Soap fans, and the larger soap community–from actors, to crew, to really anyone allied with the production and consumption of soaps– constitute a folk culture, and that is another argument for their preservation. One of the many important activities engaged in by anthropologists today is the recording and conservation of world cultures. This work is especially valuable at a time when globalization further erases distinct aspects of world cultures and homogenizes us all every day.

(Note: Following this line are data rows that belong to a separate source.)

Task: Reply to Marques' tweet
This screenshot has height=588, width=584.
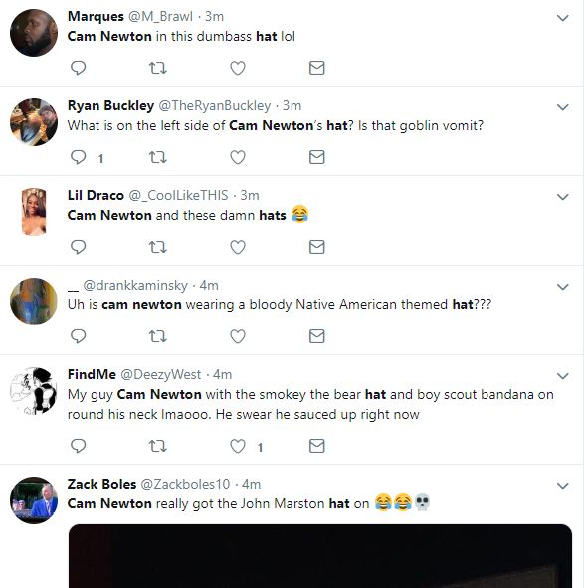Action: tap(78, 68)
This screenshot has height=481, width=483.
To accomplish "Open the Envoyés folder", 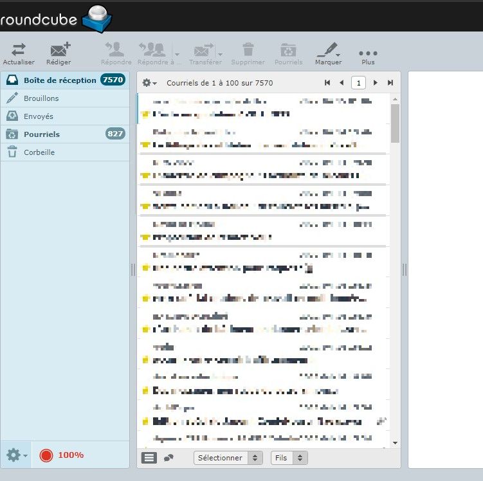I will click(x=39, y=116).
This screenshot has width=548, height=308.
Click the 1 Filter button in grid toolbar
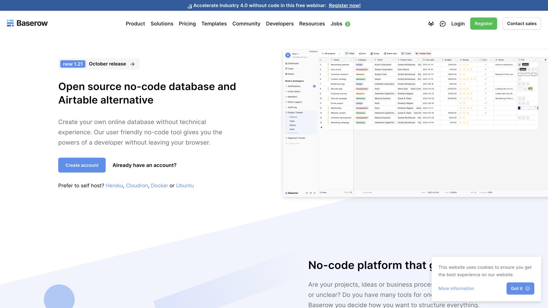tap(350, 54)
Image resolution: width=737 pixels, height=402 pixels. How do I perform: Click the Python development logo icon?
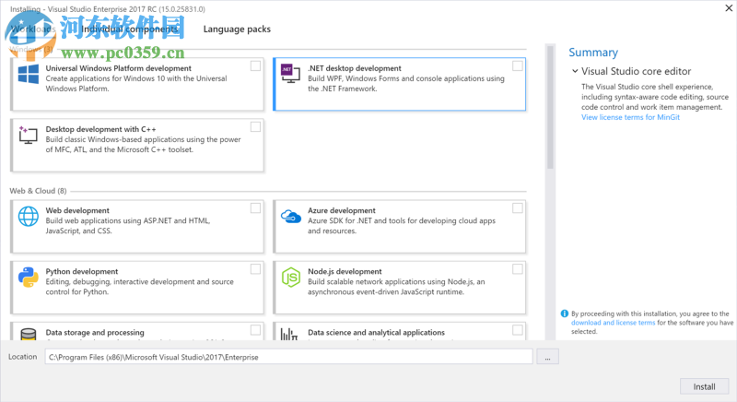[28, 277]
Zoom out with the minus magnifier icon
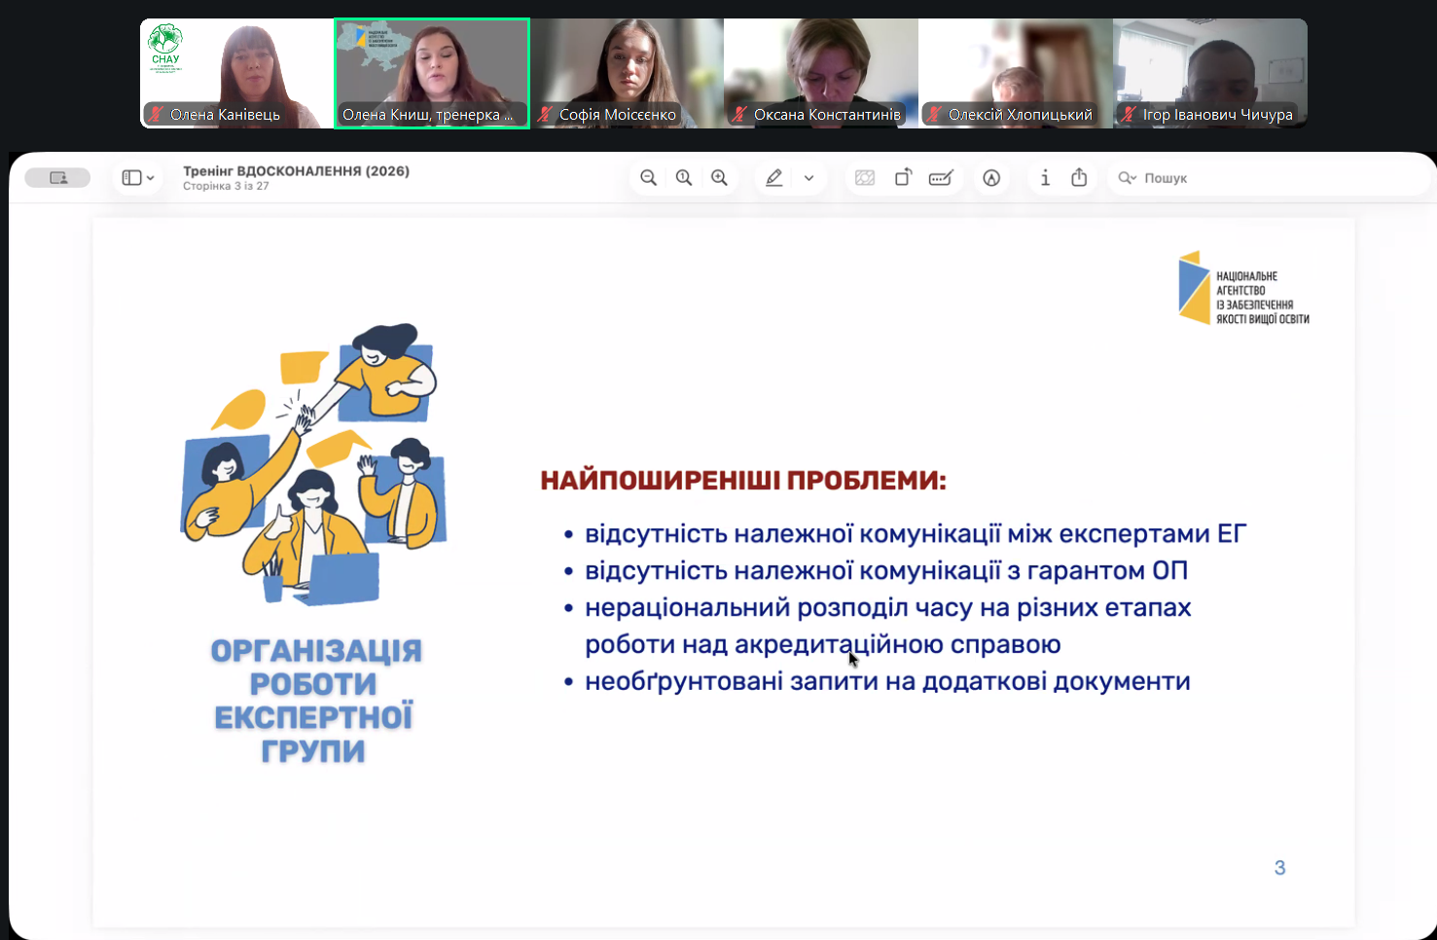The height and width of the screenshot is (940, 1437). tap(648, 178)
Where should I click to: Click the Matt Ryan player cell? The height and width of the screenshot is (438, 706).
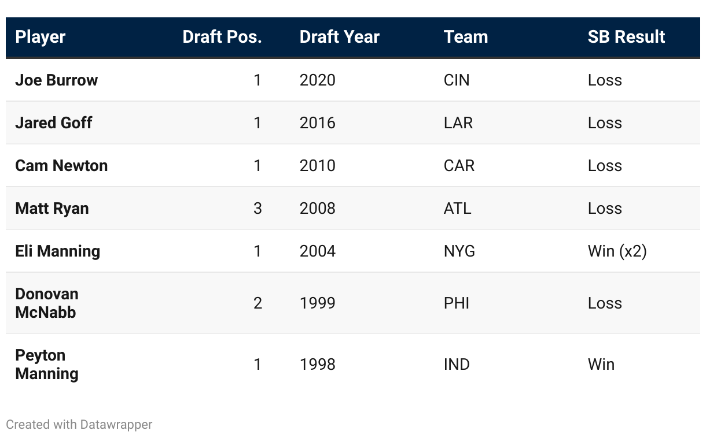click(52, 208)
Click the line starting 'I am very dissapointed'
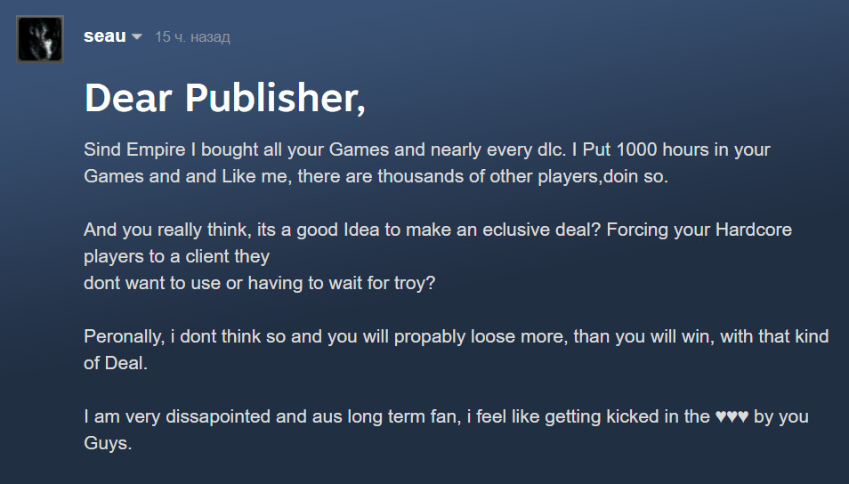Screen dimensions: 849x484 [446, 416]
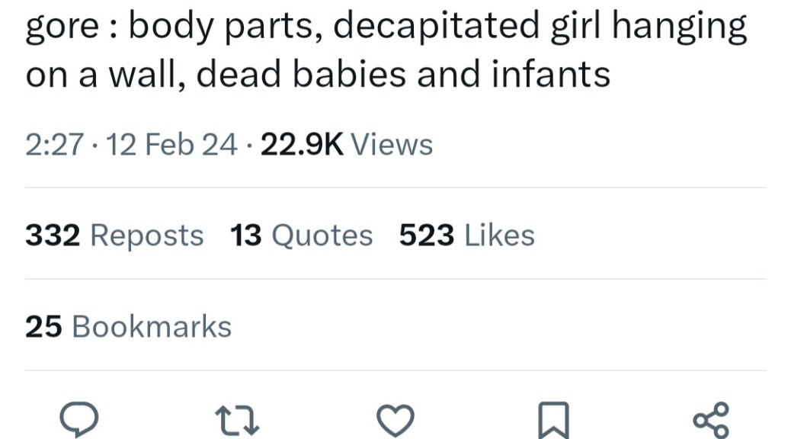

One type of endangered world culture is the folk one. The shared characteristics and behaviors of soap fans, whatever particular soap/s they ally themselves with, undeniably and indefatigably constitute a folk culture, defined by mass media analyst Trevor J. Blank as “the unifying expressive components of everyday life as enacted by localized, tradition-bound groups” (Blank 1), Members of folk cultures would not be who they are without membership in their folk culture, whether that may be, say what came about in the slave quarters of early American plantations or what formed around the secretly gay bars of the 1940’s and 50’s. Pioneering analyst of televisual culture, John Fiske, identifies four characteristics of folk culture, which Williams then attaches to soaps in her successful laying out of their worth: folk culture defines and identifies membership in a group; is transmitted informally (often orally), therefore eschews sharp distinctions between “transmitters and receivers;” “operates” apart from traditional cultural edifices, for example religious ones, but “can interact with and traverse them;” and has no standard version or template, as it is part of a process partaken in by members as they live out their lives. Williams quotes Fiske as saying “watching and talking about television” very often accomplish all four of these tasks (201).
Soap fandom, in particular, fulfills all these characteristics. Soap fans’ love of soaps makes them a distinct “other” in the larger cultures in which they live. Soap fandom passes on between generations and individual fans in a highly informal manner, often through viewing of soaps together without an explicit marking between viewers of the passing on. The distinction between “transmitters” and “receivers” of soap fandom is not of great consequence, in that when one has “received” a love of soaps via transmitting by a current fan, it matters little that the transmitter performed the transmitting as opposed to the receiver having performed it. Certainly soap fandom exists separately from other “cultural edifices”: there are soap magazines, websites, fan clubs, fan weekends at Hollywood studios, online forums, and on and on. These exist alongside many non-soap cultural phenomena, as do the fans who participate in them. And soap fandom has no precedent nor seeks to model any sort of cultural construction or participation: it simply occurs organically because of the circumstances of being a soap fan.